*Exercise instructions*
Rewrite every one of the rows below with "GUI agent" changed to "interface agent" wherever it occurs, keeping all other text the same.

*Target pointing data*
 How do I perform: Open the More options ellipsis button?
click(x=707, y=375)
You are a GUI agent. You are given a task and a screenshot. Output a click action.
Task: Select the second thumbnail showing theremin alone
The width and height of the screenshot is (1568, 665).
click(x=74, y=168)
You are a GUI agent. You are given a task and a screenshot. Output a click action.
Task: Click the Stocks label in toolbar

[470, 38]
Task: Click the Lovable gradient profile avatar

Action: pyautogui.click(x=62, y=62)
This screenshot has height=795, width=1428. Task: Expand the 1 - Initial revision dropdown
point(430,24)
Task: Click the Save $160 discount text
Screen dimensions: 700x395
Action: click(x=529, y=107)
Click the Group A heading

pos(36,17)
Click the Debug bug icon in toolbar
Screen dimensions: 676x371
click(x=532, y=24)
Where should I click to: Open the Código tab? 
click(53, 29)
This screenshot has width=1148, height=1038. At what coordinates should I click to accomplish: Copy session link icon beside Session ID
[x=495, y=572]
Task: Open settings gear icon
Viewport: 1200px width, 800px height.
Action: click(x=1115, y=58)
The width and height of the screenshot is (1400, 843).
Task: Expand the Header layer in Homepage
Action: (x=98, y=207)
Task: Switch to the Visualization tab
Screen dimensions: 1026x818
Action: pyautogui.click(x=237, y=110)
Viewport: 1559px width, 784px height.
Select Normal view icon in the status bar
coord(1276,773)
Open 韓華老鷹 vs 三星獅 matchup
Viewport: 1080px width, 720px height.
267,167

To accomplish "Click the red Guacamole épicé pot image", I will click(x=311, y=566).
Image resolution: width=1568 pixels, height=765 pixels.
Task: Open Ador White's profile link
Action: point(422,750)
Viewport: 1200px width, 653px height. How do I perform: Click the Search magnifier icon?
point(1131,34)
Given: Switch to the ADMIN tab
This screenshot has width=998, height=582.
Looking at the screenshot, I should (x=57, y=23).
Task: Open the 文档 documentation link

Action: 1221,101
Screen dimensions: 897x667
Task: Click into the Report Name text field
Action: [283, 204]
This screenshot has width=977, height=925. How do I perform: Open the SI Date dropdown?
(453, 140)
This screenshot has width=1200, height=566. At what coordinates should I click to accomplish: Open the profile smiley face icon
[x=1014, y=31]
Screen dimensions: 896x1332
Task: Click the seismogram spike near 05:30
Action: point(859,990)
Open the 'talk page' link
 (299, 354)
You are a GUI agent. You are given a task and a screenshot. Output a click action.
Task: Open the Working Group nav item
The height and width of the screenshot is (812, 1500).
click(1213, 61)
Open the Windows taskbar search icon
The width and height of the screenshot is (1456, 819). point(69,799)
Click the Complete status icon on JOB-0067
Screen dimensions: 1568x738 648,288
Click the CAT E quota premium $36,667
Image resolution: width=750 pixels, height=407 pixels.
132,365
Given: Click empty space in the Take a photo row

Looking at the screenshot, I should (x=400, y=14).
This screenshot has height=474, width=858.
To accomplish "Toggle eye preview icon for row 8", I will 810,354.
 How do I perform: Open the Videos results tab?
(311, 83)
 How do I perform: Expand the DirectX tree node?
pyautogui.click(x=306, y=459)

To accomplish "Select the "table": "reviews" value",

*In response*
 How do I perform: Open the More options ellipsis button?
click(x=707, y=375)
You are a interface agent. You are given a task and a screenshot. Output a click action.
Task: Select the second thumbnail showing theremin alone
The width and height of the screenshot is (1568, 665).
click(x=74, y=168)
You are a interface agent. You are given a task and a screenshot. Output a click action.
Task: Click the Stocks label in toolbar

[470, 38]
Task: Click the Lovable gradient profile avatar

Action: pyautogui.click(x=62, y=62)
This screenshot has height=795, width=1428. Task: Expand the 1 - Initial revision dropdown
point(430,24)
Task: Click the Save $160 discount text
Screen dimensions: 700x395
Action: click(x=529, y=107)
Click the Group A heading

pos(36,17)
Click the Debug bug icon in toolbar
Screen dimensions: 676x371
click(x=532, y=24)
Where should I click to: Open the Código tab? 
click(53, 29)
This screenshot has width=1148, height=1038. At what coordinates should I click to accomplish: Copy session link icon beside Session ID
[x=495, y=572]
Task: Open settings gear icon
Viewport: 1200px width, 800px height.
Action: click(x=1115, y=58)
The width and height of the screenshot is (1400, 843).
Task: Expand the Header layer in Homepage
Action: (x=98, y=207)
Task: Switch to the Visualization tab
Screen dimensions: 1026x818
Action: pyautogui.click(x=237, y=110)
Viewport: 1559px width, 784px height.
Select Normal view icon in the status bar
coord(1276,773)
Open 韓華老鷹 vs 三星獅 matchup
Viewport: 1080px width, 720px height.
267,167

To accomplish "Click the red Guacamole épicé pot image", I will click(x=311, y=566).
Image resolution: width=1568 pixels, height=765 pixels.
Task: Open Ador White's profile link
Action: point(422,750)
Viewport: 1200px width, 653px height. How do I perform: Click the Search magnifier icon?
point(1131,34)
Given: Switch to the ADMIN tab
This screenshot has width=998, height=582.
Looking at the screenshot, I should (x=57, y=23).
Task: Open the 文档 documentation link

Action: 1221,101
Screen dimensions: 897x667
Task: Click into the Report Name text field
Action: [283, 204]
This screenshot has width=977, height=925. How do I perform: Open the SI Date dropdown?
(453, 140)
This screenshot has width=1200, height=566. At what coordinates should I click to accomplish: Open the profile smiley face icon
[x=1014, y=31]
Screen dimensions: 896x1332
Task: Click the seismogram spike near 05:30
Action: point(859,990)
Open the 'talk page' link
 (299, 354)
You are a interface agent. You are given a task and a screenshot. Output a click action.
Task: Open the Working Group nav item
The height and width of the screenshot is (812, 1500).
click(1213, 61)
Open the Windows taskbar search icon
The width and height of the screenshot is (1456, 819). point(69,799)
Click the Complete status icon on JOB-0067
Screen dimensions: 1568x738 648,288
Click the CAT E quota premium $36,667
Image resolution: width=750 pixels, height=407 pixels.
132,365
Given: Click empty space in the Take a photo row

Looking at the screenshot, I should (x=400, y=14).
This screenshot has height=474, width=858.
To accomplish "Toggle eye preview icon for row 8", I will 810,354.
 How do I perform: Open the Videos results tab?
(311, 83)
 How do I perform: Expand the DirectX tree node?
pyautogui.click(x=306, y=459)

To accomplish "Select the "table": "reviews" value",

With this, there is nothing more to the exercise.